• AIM OF THE TASK
Retype the listing that follows, word for word.
═════ SUPPLIED ENTRIES
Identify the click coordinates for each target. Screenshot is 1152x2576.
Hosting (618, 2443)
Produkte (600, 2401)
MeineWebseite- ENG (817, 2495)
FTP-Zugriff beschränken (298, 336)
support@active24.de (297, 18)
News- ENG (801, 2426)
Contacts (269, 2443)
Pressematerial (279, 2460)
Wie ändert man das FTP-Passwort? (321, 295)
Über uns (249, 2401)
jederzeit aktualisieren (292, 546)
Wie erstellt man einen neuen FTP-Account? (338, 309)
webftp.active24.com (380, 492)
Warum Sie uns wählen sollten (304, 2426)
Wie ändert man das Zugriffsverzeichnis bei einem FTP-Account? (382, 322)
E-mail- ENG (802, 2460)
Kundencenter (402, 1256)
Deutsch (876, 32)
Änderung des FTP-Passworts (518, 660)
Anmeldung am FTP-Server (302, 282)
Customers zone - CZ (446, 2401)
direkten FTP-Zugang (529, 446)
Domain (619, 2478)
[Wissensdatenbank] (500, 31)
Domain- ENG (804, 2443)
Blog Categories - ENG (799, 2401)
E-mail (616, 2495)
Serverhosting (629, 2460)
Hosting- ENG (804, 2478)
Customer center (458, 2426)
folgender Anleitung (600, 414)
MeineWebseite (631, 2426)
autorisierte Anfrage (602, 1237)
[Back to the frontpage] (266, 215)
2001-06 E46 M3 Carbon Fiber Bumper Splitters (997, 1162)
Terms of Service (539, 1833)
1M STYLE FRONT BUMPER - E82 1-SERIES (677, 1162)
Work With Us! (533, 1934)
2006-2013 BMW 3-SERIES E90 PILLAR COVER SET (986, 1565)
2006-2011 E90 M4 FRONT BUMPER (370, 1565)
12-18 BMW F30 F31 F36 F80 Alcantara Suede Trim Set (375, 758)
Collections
══════════
• ANSWER BELOW
Identify the click coordinates for each target. Screenshot is 1152x2576.
Hosting (618, 2443)
Produkte (600, 2401)
MeineWebseite- ENG (817, 2495)
FTP-Zugriff beschränken (298, 336)
support@active24.de (297, 18)
News- ENG (801, 2426)
Contacts (269, 2443)
Pressematerial (279, 2460)
Wie ändert man das FTP-Passwort? (321, 295)
Über uns (249, 2401)
jederzeit aktualisieren (292, 546)
Wie erstellt man einen neuen FTP-Account? (338, 309)
webftp.active24.com (380, 492)
Warum Sie uns wählen sollten (304, 2426)
Wie ändert man das Zugriffsverzeichnis bei einem FTP-Account? (382, 322)
E-mail- ENG (802, 2460)
Kundencenter (402, 1256)
Deutsch (876, 32)
Änderung des FTP-Passworts (518, 660)
Anmeldung am FTP-Server (302, 282)
Customers zone - CZ (446, 2401)
direkten FTP-Zugang (529, 446)
Domain (619, 2478)
[Wissensdatenbank] (500, 31)
Domain- ENG (804, 2443)
Blog Categories - ENG (799, 2401)
E-mail (616, 2495)
Serverhosting (629, 2460)
Hosting- ENG (804, 2478)
Customer center (458, 2426)
folgender Anleitung (600, 414)
MeineWebseite (631, 2426)
autorisierte Anfrage (602, 1237)
[Back to the frontpage] (266, 215)
2001-06 E46 M3 Carbon Fiber Bumper Splitters (997, 1162)
Terms of Service (539, 1833)
1M STYLE FRONT BUMPER - E82 1-SERIES (677, 1162)
Work With Us! (533, 1934)
2006-2013 BMW 3-SERIES E90 PILLAR COVER SET (986, 1565)
2006-2011 E90 M4 FRONT BUMPER (370, 1565)
12-18 BMW F30 F31 F36 F80 Alcantara Suede Trim Set (375, 758)
Collections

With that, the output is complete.